Catalog Number : 500-P180G
Produced from sera of goats pre-immunized with highly pure (>98%) recombinant Rat IL-1α. Anti-Rat IL-1α specific antibody was purified by affinity chromatography employing immobilized Rat IL-1α matrix.
|Application:||ELISA, Western Blot, Neutralization, Immunohistochemistry|
Anti-Rat IL-1α (BioGems Catalog #400-01A)
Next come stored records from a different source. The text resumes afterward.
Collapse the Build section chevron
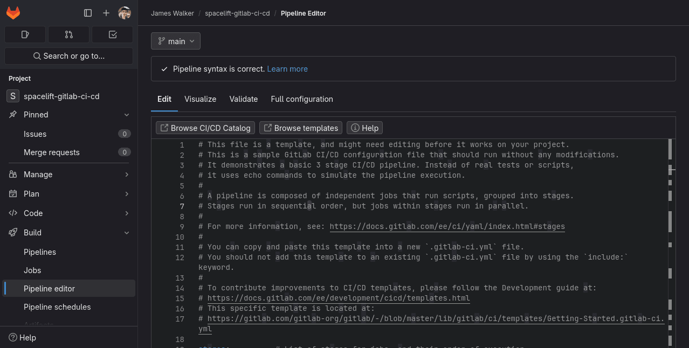Viewport: 689px width, 348px height. coord(127,232)
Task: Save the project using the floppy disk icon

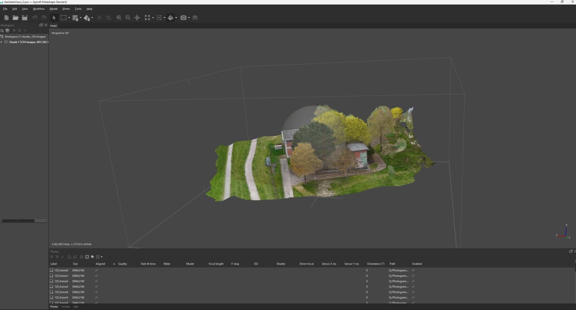Action: click(24, 18)
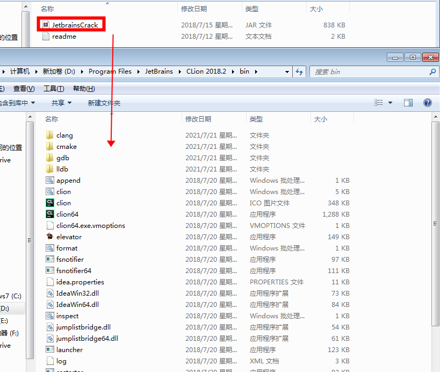Toggle the preview pane icon

408,103
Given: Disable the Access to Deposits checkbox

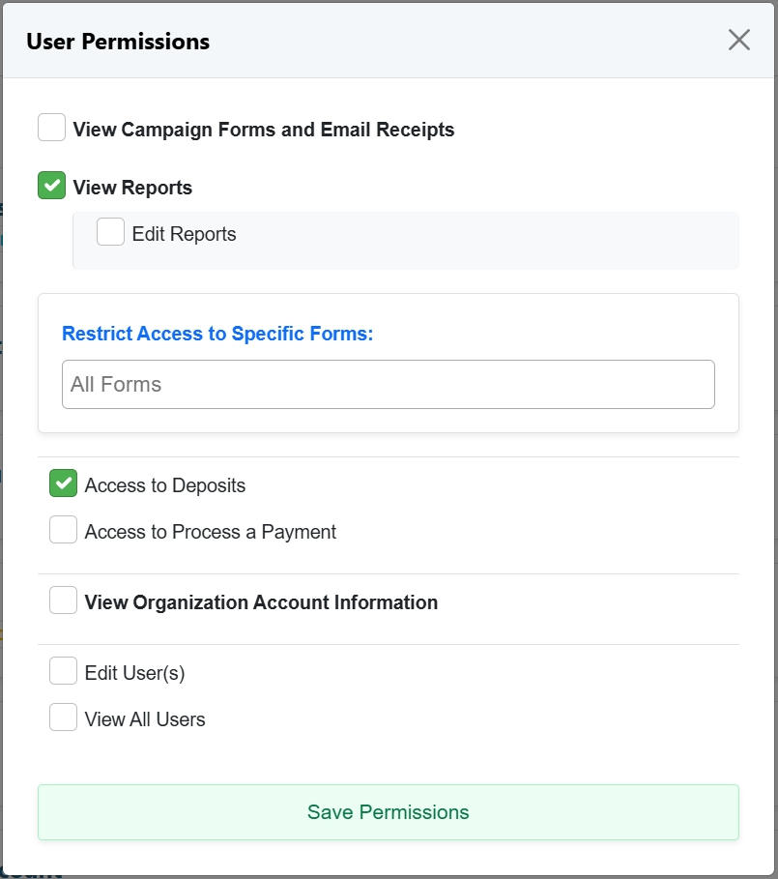Looking at the screenshot, I should coord(63,483).
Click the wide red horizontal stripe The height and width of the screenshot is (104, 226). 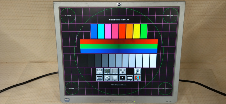click(x=119, y=41)
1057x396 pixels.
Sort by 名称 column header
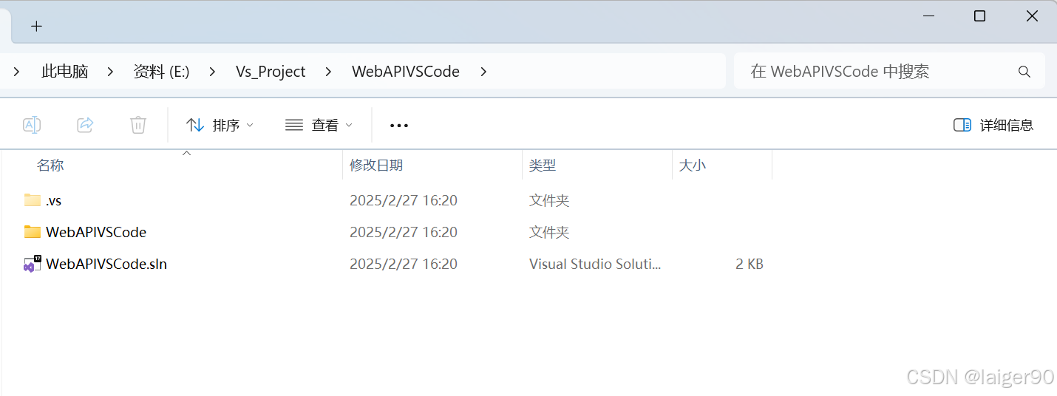point(50,165)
This antibody stained colchicine injected rat brain (including the ventricles and the CA3 region of the hippocampus) tissue. The primary antibody was incubated at 1.0 μg/ml overnight at 4˚C. This was followed by a peroxidase conjugated secondary antibody and then a fluorescein Tyramide Signal Amplification (TSA™) reagent. Optimal concentrations and conditions may vary. Information and photo are courtesy of the Tissue Profiling group, SciLifeLab Stockholm.
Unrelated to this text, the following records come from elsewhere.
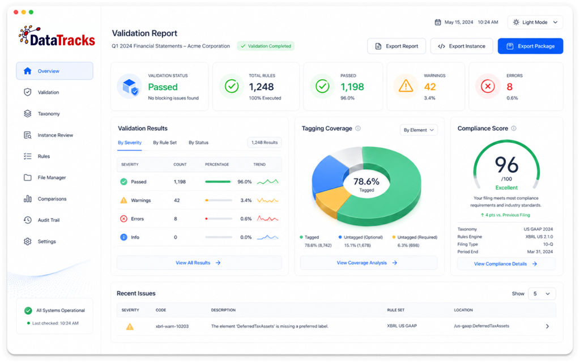580x363 pixels.
Task: Click the Taxonomy layers icon
Action: pyautogui.click(x=27, y=113)
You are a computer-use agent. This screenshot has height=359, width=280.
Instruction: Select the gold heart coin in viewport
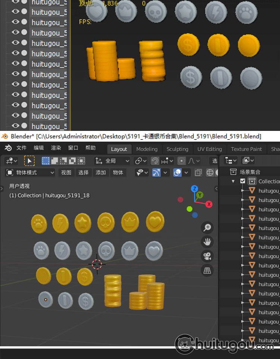(x=155, y=221)
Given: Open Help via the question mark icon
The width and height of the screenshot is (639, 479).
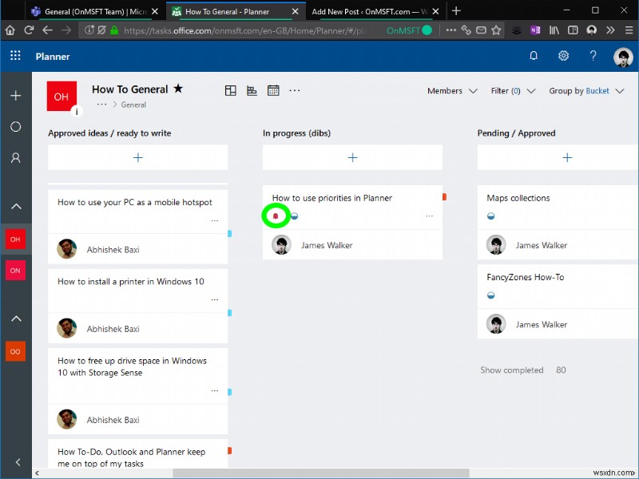Looking at the screenshot, I should [x=593, y=57].
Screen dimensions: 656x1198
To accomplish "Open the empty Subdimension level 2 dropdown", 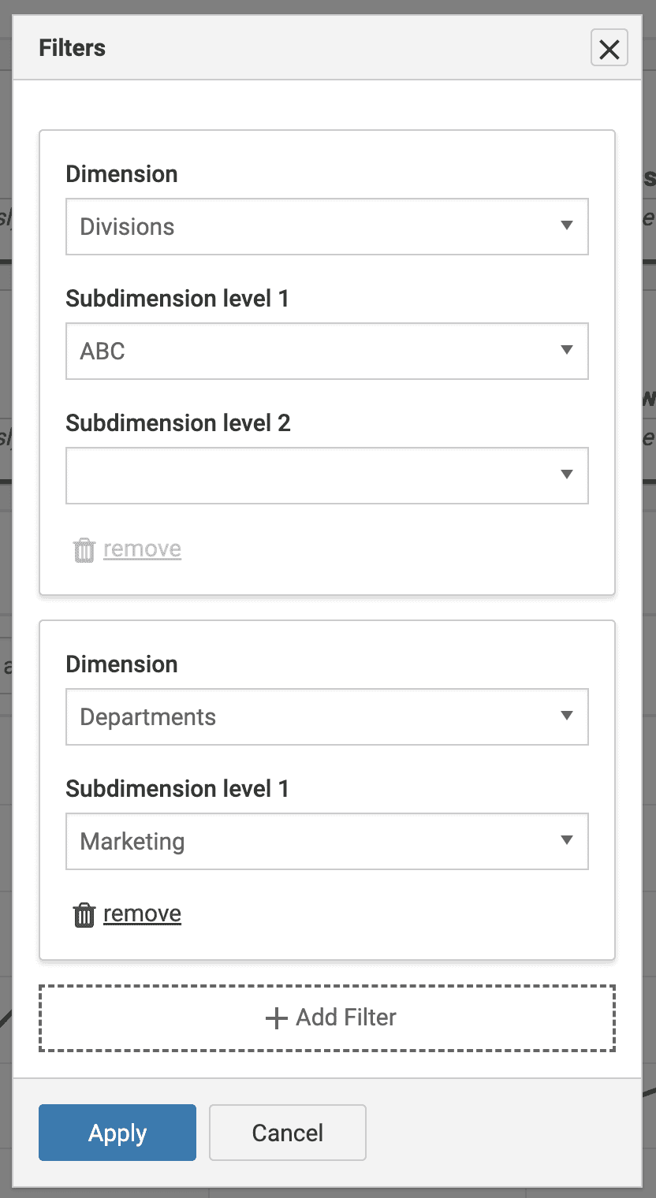I will point(327,475).
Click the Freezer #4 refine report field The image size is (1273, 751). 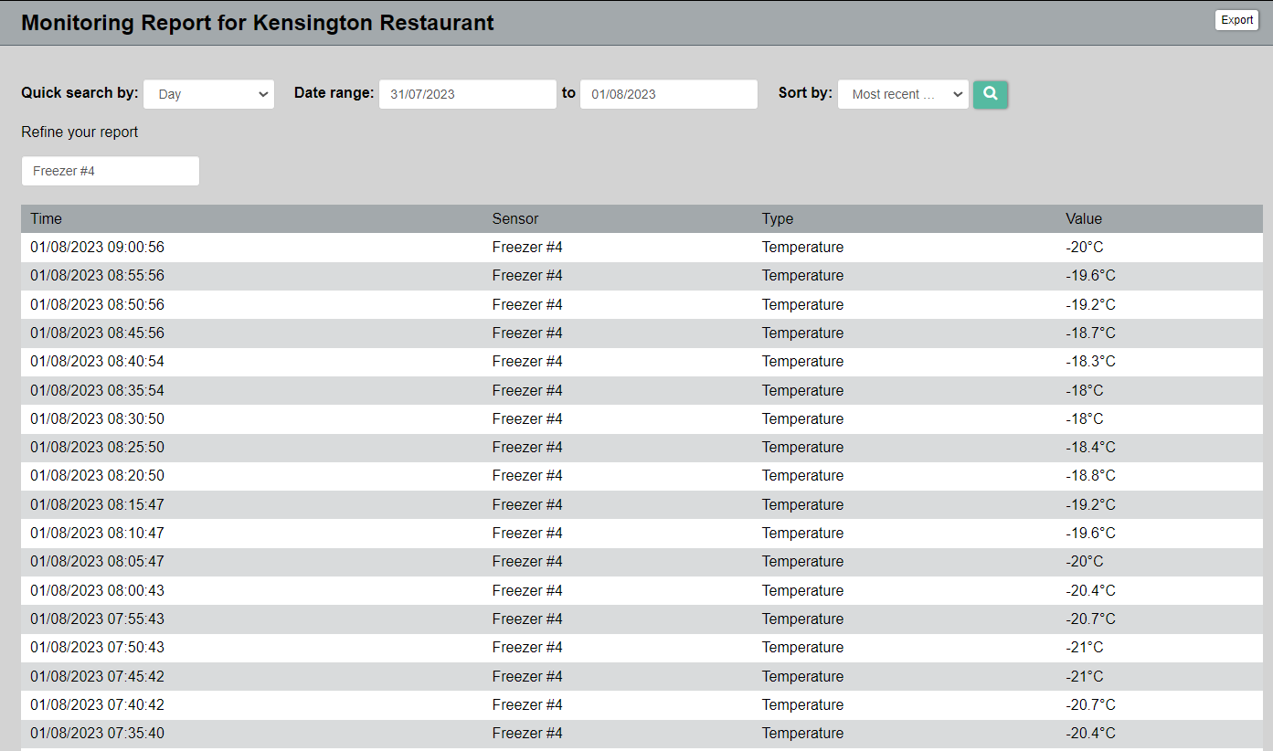pos(110,171)
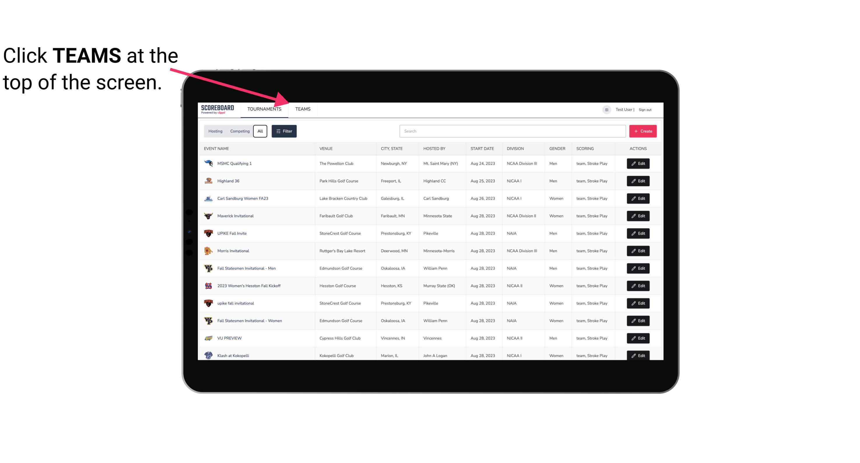
Task: Toggle the Competing filter button
Action: pyautogui.click(x=239, y=131)
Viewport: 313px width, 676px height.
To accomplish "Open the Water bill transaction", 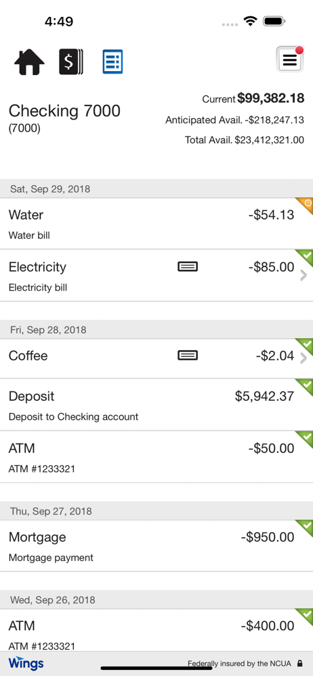I will point(157,224).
To yield one-half maximal inhibition [ND50] of the biological activity of Rat IL-1α (50 pg/ml), a concentration of 0.011 - 0.017 µg/ml of this antibody is required.
To detect Rat IL-1α by sandwich ELISA (using 100 μl/well antibody solution) a concentration of 0.5 - 2.0 μg/ml of this antibody is required. This antigen affinity purified antibody, in conjunction with BioGems' Biotinylated Anti-Rat IL-1α (62-001ABT) as a detection antibody, allows the detection of at least 0.2 - 0.4 ng/well of recombinant Rat IL-1α.
To detect Rat IL-1α by Western Blot analysis this antibody can be used at a concentration of 0.1- 0.2 µg/ml. Used in conjunction with compatible secondary reagents the detection limit for recombinant Rat IL-1α is 1.5-3.0 ng/lane, under either reducing or non-reducing conditions.